From: Willem de Bruijn <willemdebruijn.kernel@gmail.com>
To: Jason Xing <kerneljasonxing@gmail.com>,
Willem de Bruijn <willemdebruijn.kernel@gmail.com>
Cc: davem@davemloft.net, edumazet@google.com, kuba@kernel.org,
pabeni@redhat.com, dsahern@kernel.org, willemb@google.com,
ast@kernel.org, daniel@iogearbox.net, andrii@kernel.org,
martin.lau@linux.dev, eddyz87@gmail.com, song@kernel.org,
yonghong.song@linux.dev, john.fastabend@gmail.com,
kpsingh@kernel.org, sdf@fomichev.me, haoluo@google.com,
jolsa@kernel.org, shuah@kernel.org, ykolal@fb.com,
bpf@vger.kernel.org, netdev@vger.kernel.org,
Jason Xing <kernelxing@tencent.com>
Subject: Re: [PATCH net-next v3 10/14] net-timestamp: add basic support with tskey offset
Date: Tue, 29 Oct 2024 15:45:39 -0400 [thread overview]

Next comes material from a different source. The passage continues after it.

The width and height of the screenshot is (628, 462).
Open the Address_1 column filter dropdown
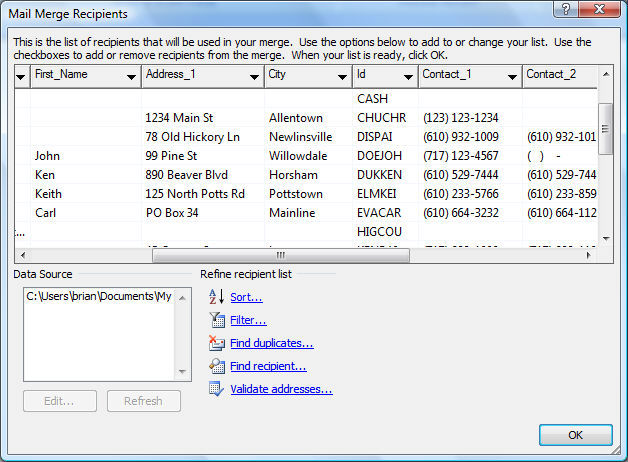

Message-ID: <67213b62f4100_2f188c294b7@willemb.c.googlers.com.notmuch> (raw)
In-Reply-To: <CAL+tcoCDN+YSwXDocv9DcvPGW-sLhEfPHHbzcO2+1PBZFRkB0Q@mail.gmail.com>
> > > > > +static long int sock_calculate_tskey_offset(struct sock *sk, int val, int bpf_type)
> > > > > +{
> > > > > + u32 tskey;
> > > > > +
> > > > > + if (sk_is_tcp(sk)) {
> > > > > + if ((1 << sk->sk_state) & (TCPF_CLOSE | TCPF_LISTEN))
> > > > > + return -EINVAL;
> > > > > +
> > > > > + if (val & SOF_TIMESTAMPING_OPT_ID_TCP)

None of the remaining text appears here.